La cosiddetta “riforma” che Renzi ha presentato oggi, 12 marzo, porterebbe, se il DDL dovesse passare, un colpo micidiale alle fondamenta della scuola pubblica, della professione insegnante, dei diritti degli alunni. Tutto il peggio dei progetti Aprea, Moratti, Gelmini viene presentato ora dal governo PD-Alfano, sulla testa delle centinaia di migliaia di insegnanti, genitori, studenti, associazioni, sindacati che in questi mesi hanno detto NO alla “buona” scuola!

Nello stesso tempo, con l’arroganza incredibile che lo contraddistingue, Renzi tradisce le promesse fatte a migliaia di precari, in particolare gli idonei dei concorsi (ai quali incredibilmente vengono tolti diritti acquisiti da leggi e decreti, creando così una disparità di trattamento incostituzionale all’interno di categorie identiche, poiché molti idonei sono già stati assunti con gli stessi titoli di coloro ai quai ora si nega il posto!), moltissimi appartenenti alle GAE e tutti gli insegnanti di terza fascia abilitati.

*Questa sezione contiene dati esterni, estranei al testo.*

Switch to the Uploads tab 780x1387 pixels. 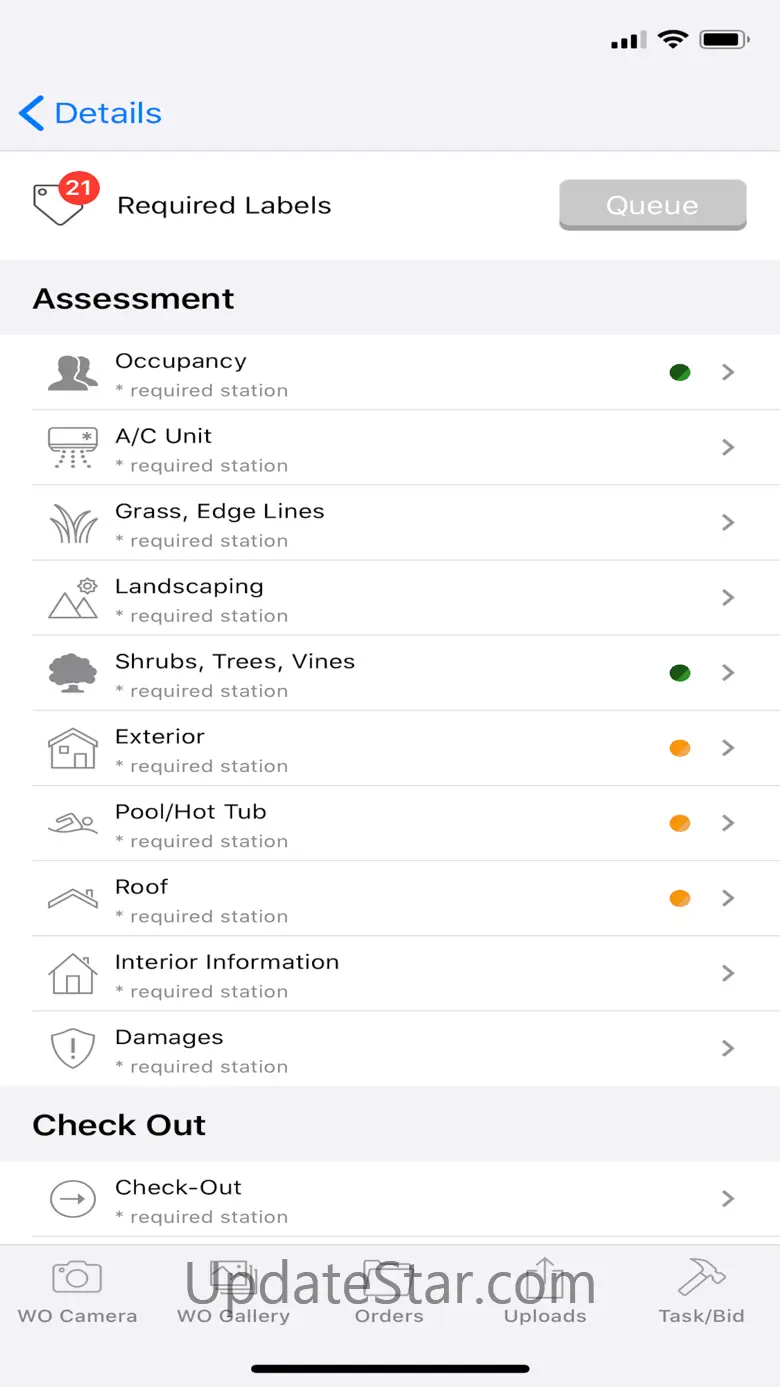pos(545,1292)
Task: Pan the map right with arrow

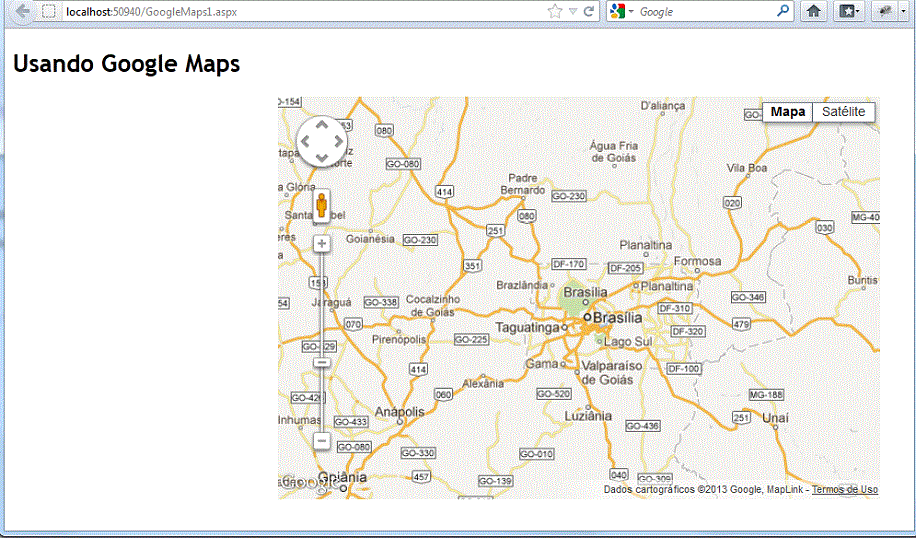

Il re è nudo, o meglio tenta di coprire le sue falsità con slides e slogan: non c’é un minuto da perdere, troviamoci per discutere quali iniziative assumere per aiutare a costruire l’unità per il ritiro di questo DDL, per l’assunzione immediata di tutti precari, senza discriminazioni incostituzionali!

Tutti all’assemblea generale
Lunedì 23 marzo, ore 17.30
scuola “Aleramo”, via Lemie 48, Torino

assemblea-generale-23-marzo.pdf

Mar  15
12

Se il governo osa, pronti alla mobilitazione più forte possibile!

Le indiscrezioni che trapelano di ora in ora in merito ai provvedimenti sulla scuola che il governo starebbe per presentare indicano che l’esecutivo non solo sembrerebbe rimangiarsi l’assunzione di gran parte dei 150.000 precari, ma addirittura penserebbe di escludere dall’assunzione gli idonei dei concorsi del 2012 che con il decreto 356 del maggio 2014 avevano già ottenuto il diritto allo scorrimento della graduatoria e quindi all’assunzione.
Siamo dunque di fronte ad un governo che non solo non aggiunge stabilità a chi giustamente la aspetta da anni (tutti i precari), ma addirittura toglie un diritto già esistente e cancella migliaia di assunzioni che il meccanismo oggi esistente avrebbe garantito?
Mai si era vista una cosa simile: il governo deve essere subito fermato!
Nello stesso tempo, sembrerebbero confermate tutte le misure reazionarie e distruttive della “buona” scuola.
Più che mai, prepariamoci alla mobilitazione,
- per l’assunzione di tutti i vincitori dei concorsi, di tutti gli idonei, di tutti i precari delle GAE e di quelli che hanno maturato i diritti sanciti dalla sentenza della Corte Europea!
- per il ritiro di tutti i provvedimenti reazionari su valutazione, aumenti, chiamata insegnanti, finanziamenti alle scuole!